The case for persisting with foreign aid
Until now, the US has been a strikingly benign and successful hegemon
IT IS disgusting to read the boast of the world’s richest man that “we spent the weekend feeding USAid into the woodchipper”. That this raises constitutional and legal issues for the US republic is quite clear. Indeed, it is evident that those now in charge would be quite happy to dispose of such tiresome constraints altogether. But there are also moral issues. Should the US effort to succour the world’s poorest have been fed into a “woodchipper” at all? The answer is “no”.
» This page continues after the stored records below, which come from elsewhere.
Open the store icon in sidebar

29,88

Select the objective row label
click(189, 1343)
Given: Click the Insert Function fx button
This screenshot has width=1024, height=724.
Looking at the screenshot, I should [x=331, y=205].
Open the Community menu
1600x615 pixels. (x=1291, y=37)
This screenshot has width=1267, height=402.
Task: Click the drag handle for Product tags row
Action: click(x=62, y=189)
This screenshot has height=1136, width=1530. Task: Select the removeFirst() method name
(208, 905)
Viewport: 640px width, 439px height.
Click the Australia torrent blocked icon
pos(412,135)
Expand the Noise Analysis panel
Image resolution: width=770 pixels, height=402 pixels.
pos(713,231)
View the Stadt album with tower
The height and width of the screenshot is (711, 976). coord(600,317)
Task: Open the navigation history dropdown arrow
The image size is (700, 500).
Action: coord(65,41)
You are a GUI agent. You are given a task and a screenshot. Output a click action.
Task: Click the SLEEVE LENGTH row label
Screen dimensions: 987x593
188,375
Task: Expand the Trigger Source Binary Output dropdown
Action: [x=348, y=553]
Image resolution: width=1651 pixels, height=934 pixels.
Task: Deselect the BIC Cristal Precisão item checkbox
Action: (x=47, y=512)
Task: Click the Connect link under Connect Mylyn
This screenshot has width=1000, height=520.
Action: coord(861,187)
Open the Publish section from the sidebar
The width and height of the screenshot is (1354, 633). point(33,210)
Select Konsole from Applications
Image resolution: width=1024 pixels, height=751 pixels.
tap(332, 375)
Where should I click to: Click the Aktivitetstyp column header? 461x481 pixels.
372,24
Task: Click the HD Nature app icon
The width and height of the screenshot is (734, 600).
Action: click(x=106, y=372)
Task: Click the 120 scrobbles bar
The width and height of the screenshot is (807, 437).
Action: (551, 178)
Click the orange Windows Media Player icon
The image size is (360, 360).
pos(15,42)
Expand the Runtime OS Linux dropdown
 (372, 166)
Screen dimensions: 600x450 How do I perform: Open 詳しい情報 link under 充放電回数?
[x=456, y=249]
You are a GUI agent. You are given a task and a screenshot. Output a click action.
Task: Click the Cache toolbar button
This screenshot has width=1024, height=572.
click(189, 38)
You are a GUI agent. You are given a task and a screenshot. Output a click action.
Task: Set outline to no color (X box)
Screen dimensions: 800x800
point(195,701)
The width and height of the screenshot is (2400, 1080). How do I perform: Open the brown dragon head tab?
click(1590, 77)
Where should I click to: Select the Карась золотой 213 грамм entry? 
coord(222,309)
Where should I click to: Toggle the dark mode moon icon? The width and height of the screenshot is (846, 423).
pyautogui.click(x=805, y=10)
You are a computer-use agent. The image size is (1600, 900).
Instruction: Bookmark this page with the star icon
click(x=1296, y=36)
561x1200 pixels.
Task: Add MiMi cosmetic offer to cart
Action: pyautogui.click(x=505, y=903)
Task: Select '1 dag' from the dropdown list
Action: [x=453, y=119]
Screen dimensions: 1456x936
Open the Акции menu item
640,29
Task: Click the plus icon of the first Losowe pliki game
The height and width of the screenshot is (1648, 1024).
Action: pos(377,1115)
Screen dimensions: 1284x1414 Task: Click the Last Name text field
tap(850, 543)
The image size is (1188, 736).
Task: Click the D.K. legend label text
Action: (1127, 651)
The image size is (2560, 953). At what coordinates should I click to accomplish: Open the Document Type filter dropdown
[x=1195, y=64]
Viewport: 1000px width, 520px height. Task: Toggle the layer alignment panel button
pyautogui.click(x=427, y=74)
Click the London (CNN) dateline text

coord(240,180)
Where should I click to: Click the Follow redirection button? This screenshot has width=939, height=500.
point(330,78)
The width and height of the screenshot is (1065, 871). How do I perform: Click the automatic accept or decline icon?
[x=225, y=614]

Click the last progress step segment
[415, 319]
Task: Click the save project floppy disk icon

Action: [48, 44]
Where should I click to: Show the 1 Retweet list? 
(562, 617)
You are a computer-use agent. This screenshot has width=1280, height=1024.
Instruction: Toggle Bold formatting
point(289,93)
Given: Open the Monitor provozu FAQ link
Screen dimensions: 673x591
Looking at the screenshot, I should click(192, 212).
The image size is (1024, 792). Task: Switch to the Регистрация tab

As Paul Krugman notes in an exceptional recent piece on his Substack, the United States made a huge effort after World War II to be a new and different sort of great power: it sought to create allies, not tributaries; economic development, not predation; global institutions, not imperial rule; and international law, not the old idea of “might makes right”. There was, inevitably, much backsliding. But in all, the US has indeed been a strikingly benign and successful hegemon.
The explosive growth of world trade, the rise of once-impoverished China and India, the peaceful fall of the Soviet Union and, not least, the decline in the proportion of human beings living in extreme poverty – from 59 per cent in 1950 to 8.5 per cent in 2024, despite a trebling of the world population – are proof of its success. The US should be hugely proud of its achievements as world leader, and not seek to imitate the bullying of Vladimir Putin’s Russia, instead.